Citigroup’un küresel bankacılık başkanı Vis Raghavan, Salı günü düzenlenen Morgan Stanley konferansında yatırımcılara yaptığı açıklamada, “Makro ortam ve kredi maliyetinin geçen çeyreğe kıyasla birkaç yüz milyon dolar artmasını bekliyoruz” dedi. Raghavan’ın bu açıklaması, bankanın ABD ekonomisine dair artan endişelere karşı daha temkinli bir duruş benimsediğini ortaya koydu.
Bu karşılık artışı, Başkan Donald Trump’ın Çin başta olmak üzere birçok ülkeye yeni gümrük vergileri getirme taahhüdünde bulunmasının ardından gündeme geldi.
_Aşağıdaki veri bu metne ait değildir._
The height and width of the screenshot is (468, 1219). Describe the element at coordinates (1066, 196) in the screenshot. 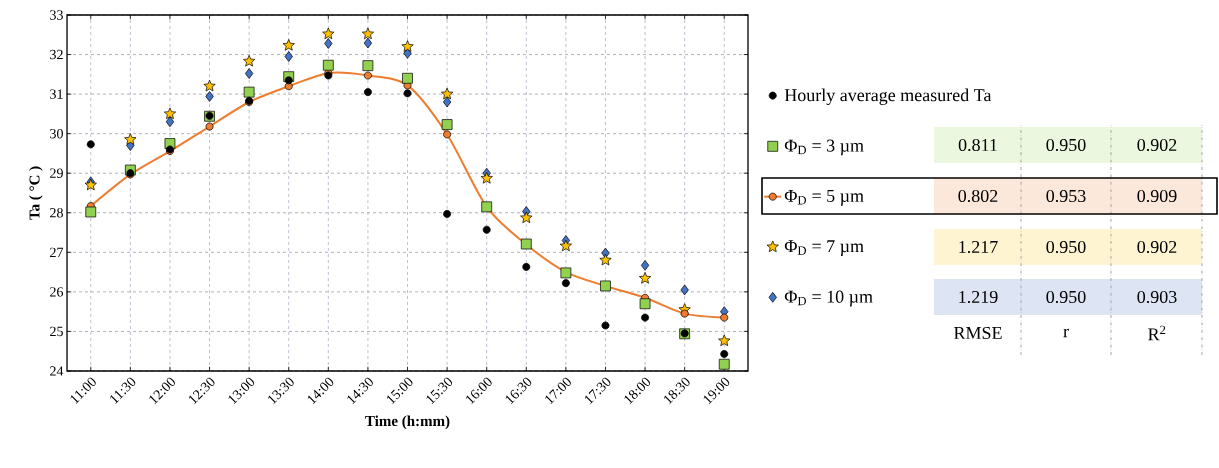

I see `text: 0.953` at that location.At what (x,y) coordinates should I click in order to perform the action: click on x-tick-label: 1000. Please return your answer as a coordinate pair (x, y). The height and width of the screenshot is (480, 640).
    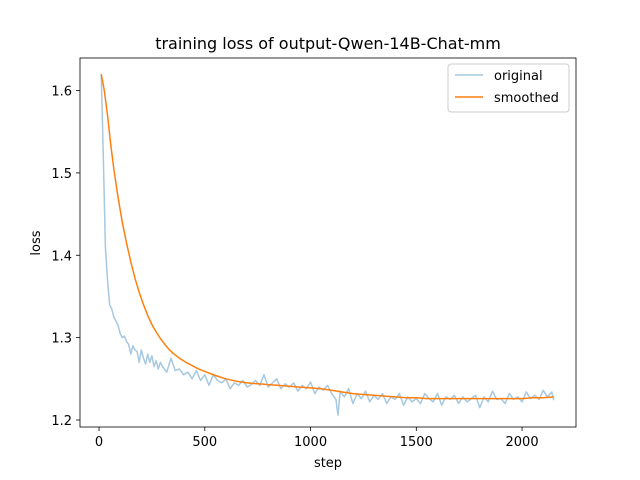
    Looking at the image, I should click on (310, 442).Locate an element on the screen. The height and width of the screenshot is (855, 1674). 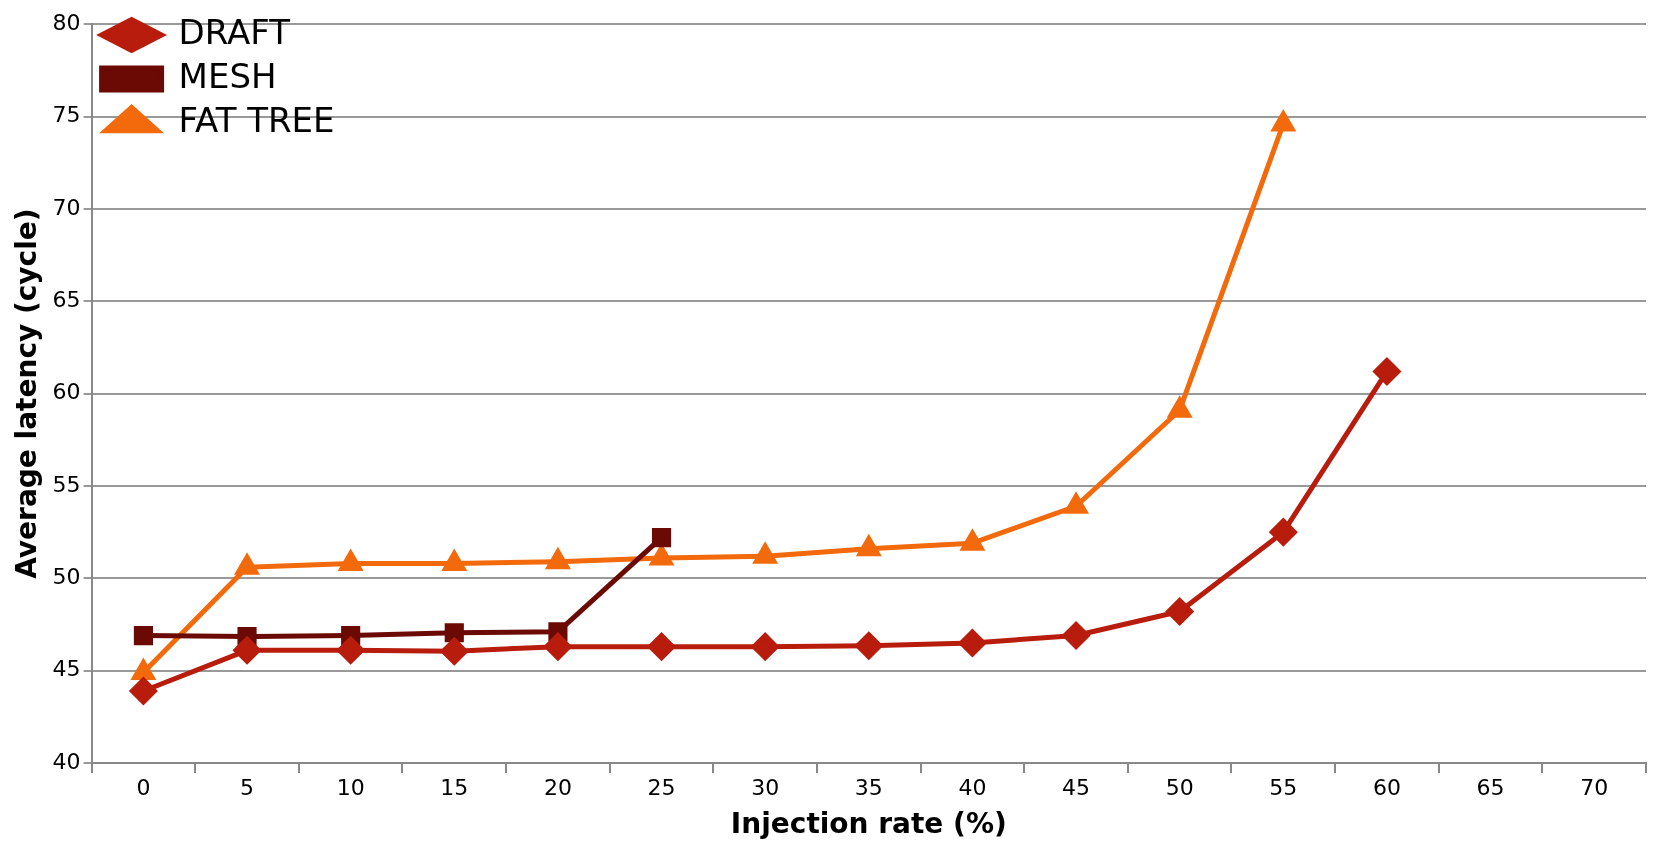
legend-label: DRAFT is located at coordinates (234, 32).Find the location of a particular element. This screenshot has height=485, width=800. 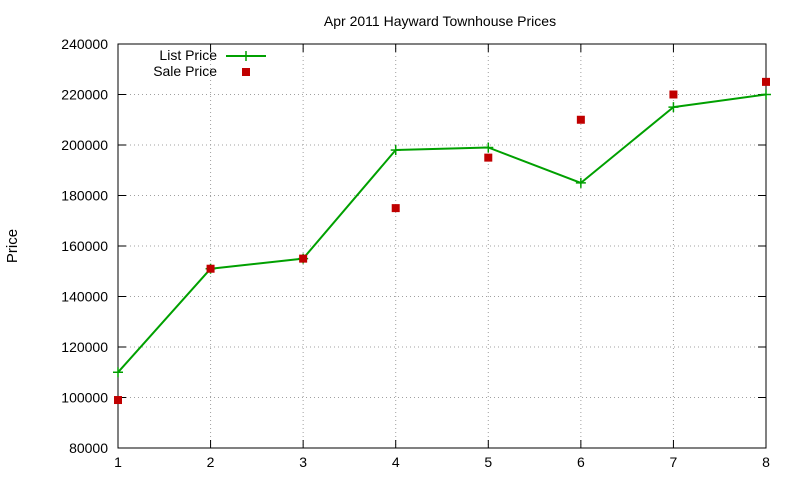

y-tick-label: 240000 is located at coordinates (84, 44).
Trump’ın önerdiği tarifelerin ABD ekonomisinde yavaşlamaya, hatta durgunluğa neden olabileceği konuşuluyor.
ABD’de giderek daha fazla kişinin finansal durumuna dair endişe duymasıyla birlikte tüketici güveni zayıflamıştı. Ancak son dönemde, ABD ile Çin arasında ticaret gerilimlerinin çözümüne yönelik anlaşma arayışları, tüketici güveninde kısa vadeli bir toparlanma sağladı. The Conference Board tarafından yayımlanan verilere göre, tüketici güveni endeksi nisan ayında 85,7 iken, mayıs ayında 98’e yükseldi. Yine de bu seviye, Trump’ın 2016’da başkan seçildiği dönemde kaydedilen 110 puanlık zirvenin altında kalıyor.
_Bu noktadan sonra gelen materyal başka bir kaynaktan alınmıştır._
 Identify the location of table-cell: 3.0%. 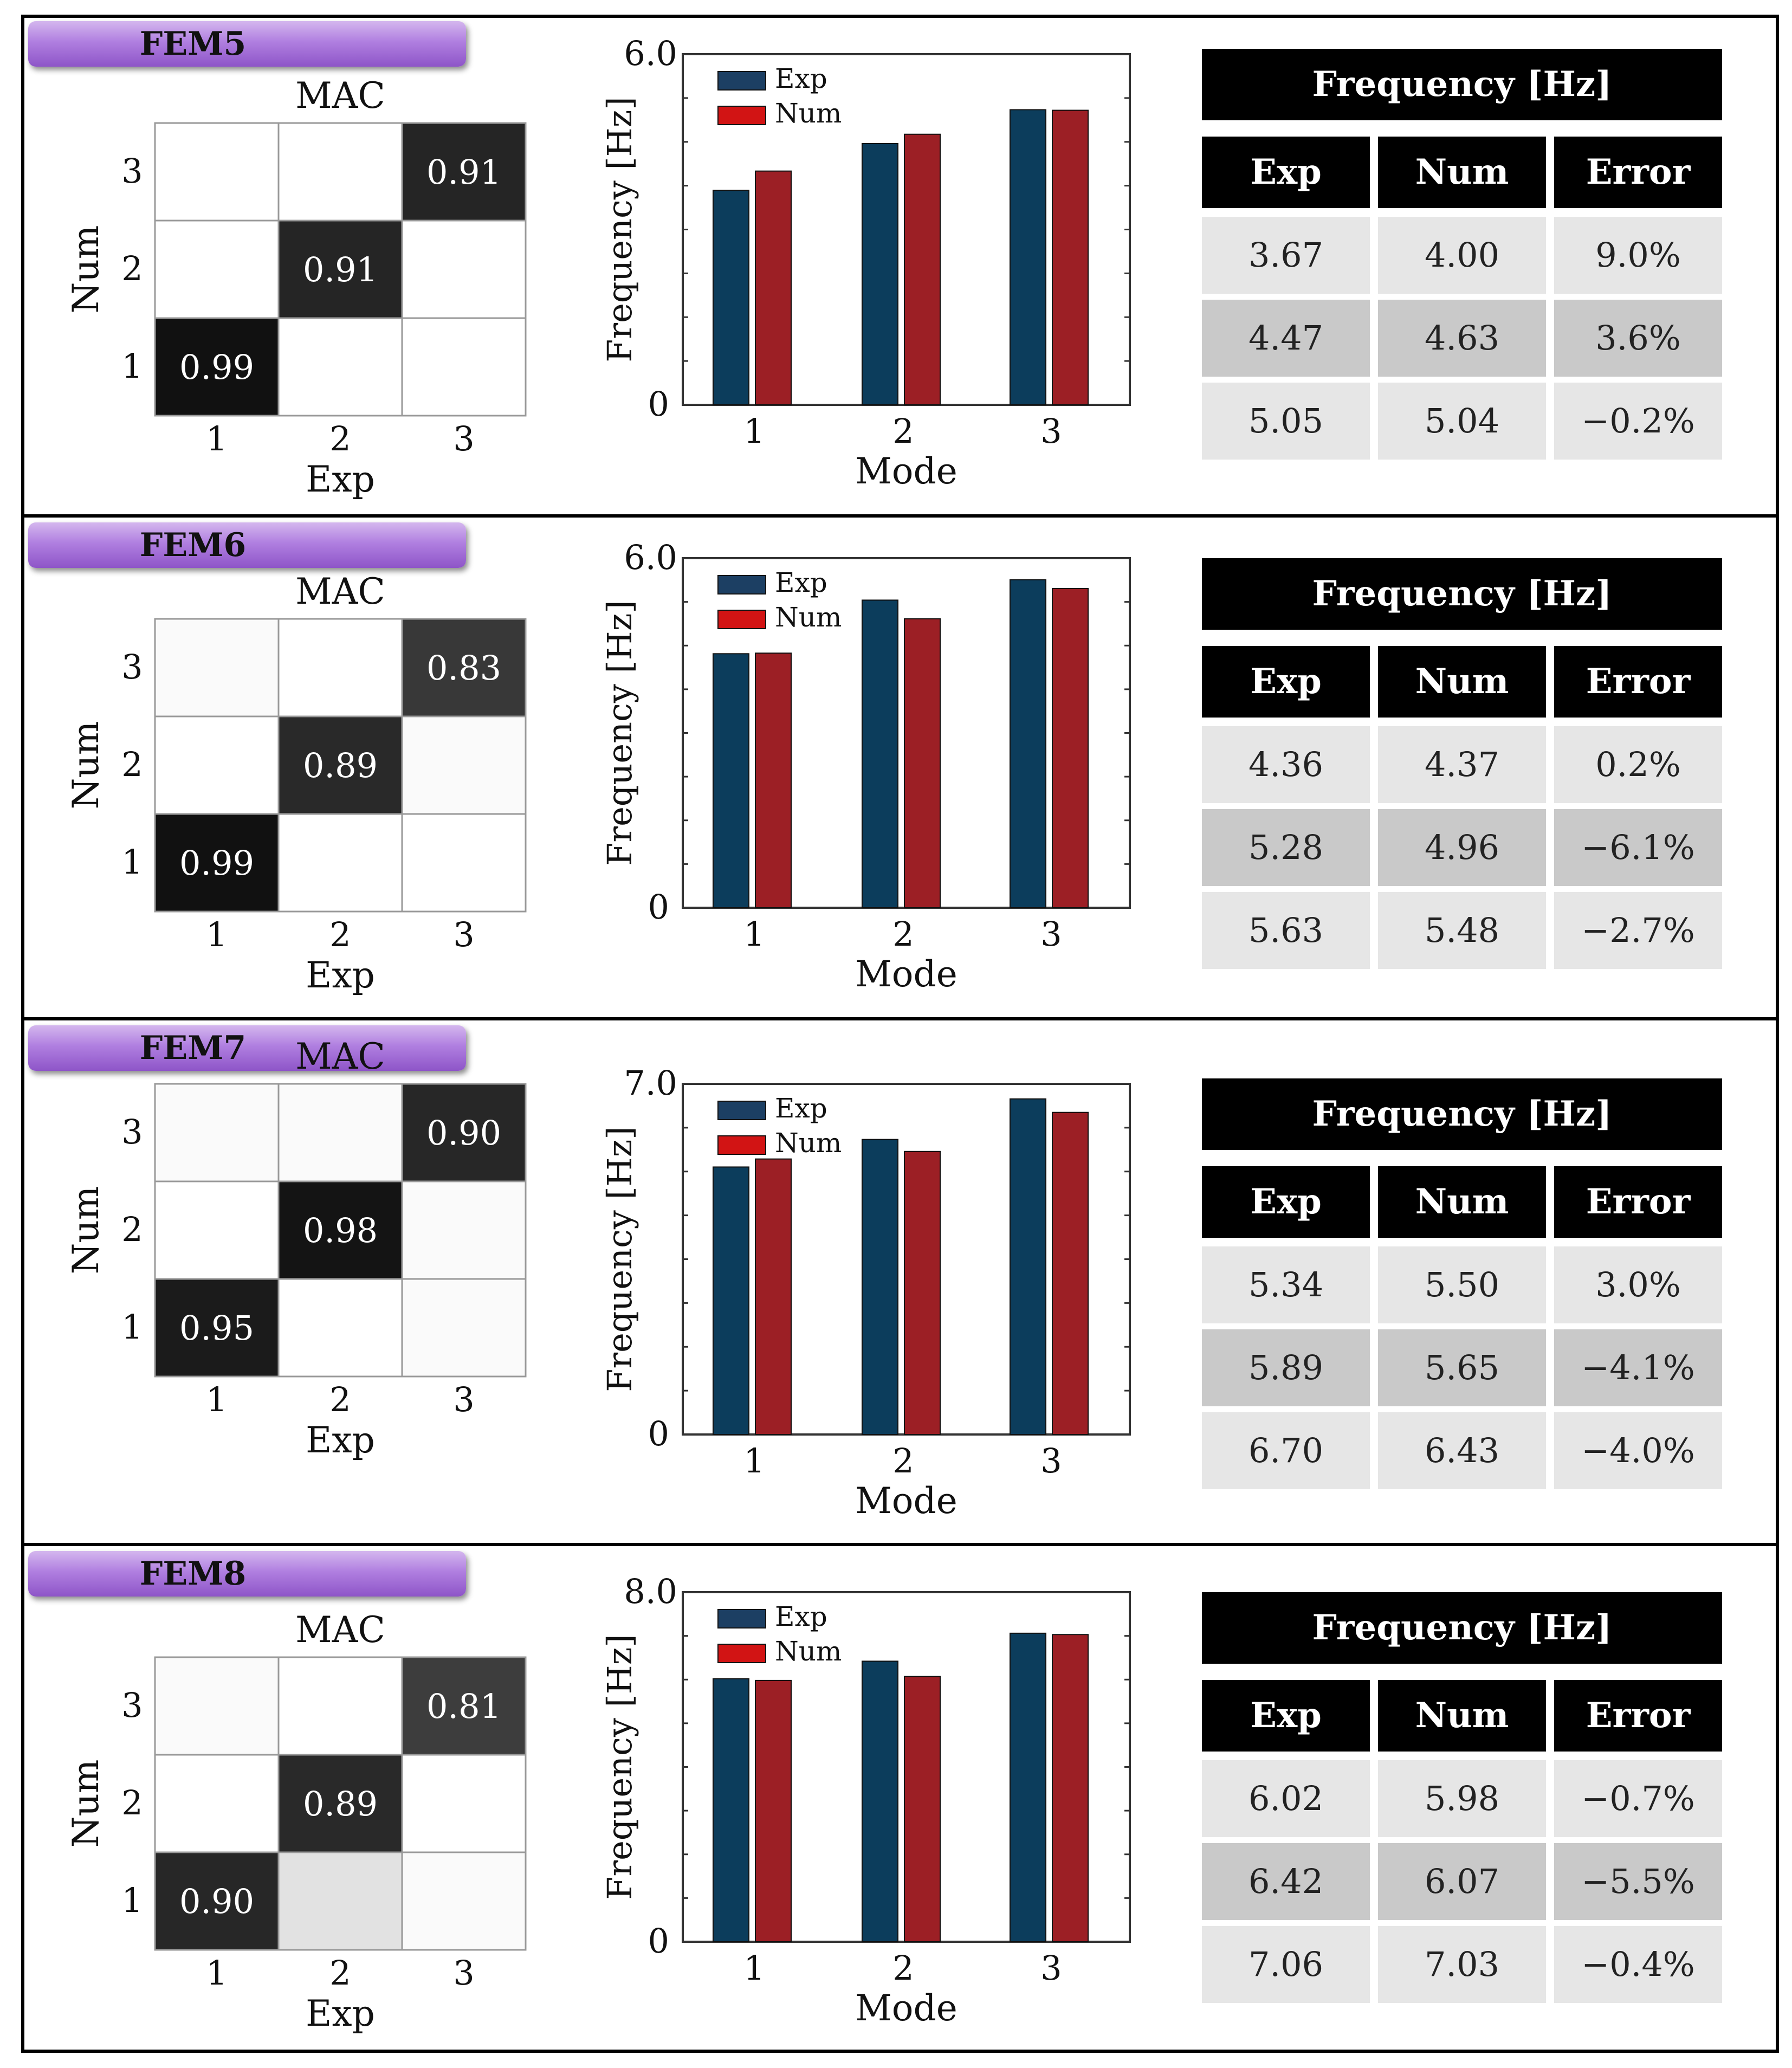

Citi’nin kredi kartı portföyünde ağırlıklı olarak daha yüksek kredi puanına sahip müşterilerin yer aldığını belirten Raghavan, bu yapının bankanın risk pozisyonunu bir ölçüde dengelediğini ifade etti. Banka, yılın ilk çeyreğinde kredi kayıpları için 2,7 milyar dolarlık karşılık ayırmıştı. Citi, ABD’nin en büyük perakende kredi veren kurumlarından biri olarak bu alandaki gelişmeleri yakından takip ediyor.
Kurumsal kredilere ilişkin değerlendirmelerde bulunan Raghavan, Citi’nin ticari müşterilerinden kaynaklanan kredi riskinin düşük olduğuna dikkat çekti. Bankanın elindeki kredi portföyünün yaklaşık yüzde 80’inin yüksek kaliteli ihraççılardan oluştuğunu belirtti ve bu durumun kredi kalitesine olan güvenlerini artırdığını söyledi.
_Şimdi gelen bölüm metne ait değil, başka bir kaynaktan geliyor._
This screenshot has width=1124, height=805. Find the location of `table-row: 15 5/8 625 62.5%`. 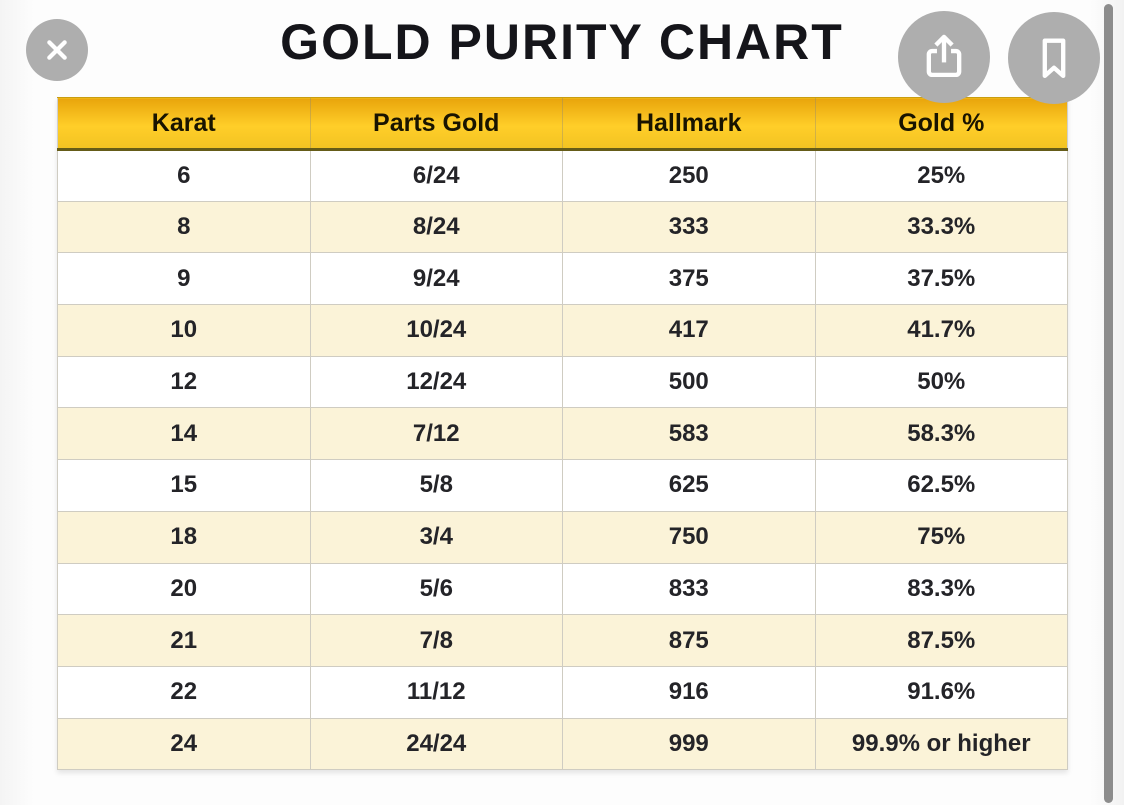

table-row: 15 5/8 625 62.5% is located at coordinates (562, 486).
Sektör genelinde ise kredi kartı borçlarının tahsil edilememesi riski, alarm zillerini çaldırıyor. Geçtiğimiz çeyreğin sonunda, sektör genelinde temerrüde düşen kredi kartı borçlarının oranı, Covid-19 salgını öncesindeki seviyelerin üzerine çıktı. Bu gelişme, tüketici kesiminde ödeme zorluklarının arttığına işaret ediyor.
Buna rağmen bazı büyük bankaların yöneticileri, mevcut ortamın karmaşıklığına rağmen ABD’deki tüketici faaliyetlerinin güçlü seyrini koruduğunu savunuyor. Wells Fargo CEO’su Charlie Scharf, iki hafta önce New York’ta düzenlenen Bernstein konferansında yaptığı konuşmada, “Bir tür yavaşlama olması oldukça olası, ancak bunun çok anlamlı olmamasını umuyoruz” ifadelerini kullandı. Scharf, hem işletmelerin hem de tüketicilerin bu döneme görece güçlü bilanço yapısıyla girdiklerini, bu nedenle de ekonomik eğilimlerin yönünü kestirmenin zor olduğunu dile getirdi.
Citi’nin karşılık artışı kararı, kredi piyasalarında kırılganlığın arttığı bir dönemde büyük bankaların risk yönetimi stratejilerinde temkinli bir yaklaşıma yöneldiğini gösteriyor. Bankacılık sektöründe temerrüt oranlarının artması, önümüzdeki çeyreklerde finansal kurumların bilançolarını daha dikkatli yönetmesini zorunlu hale getirebilir.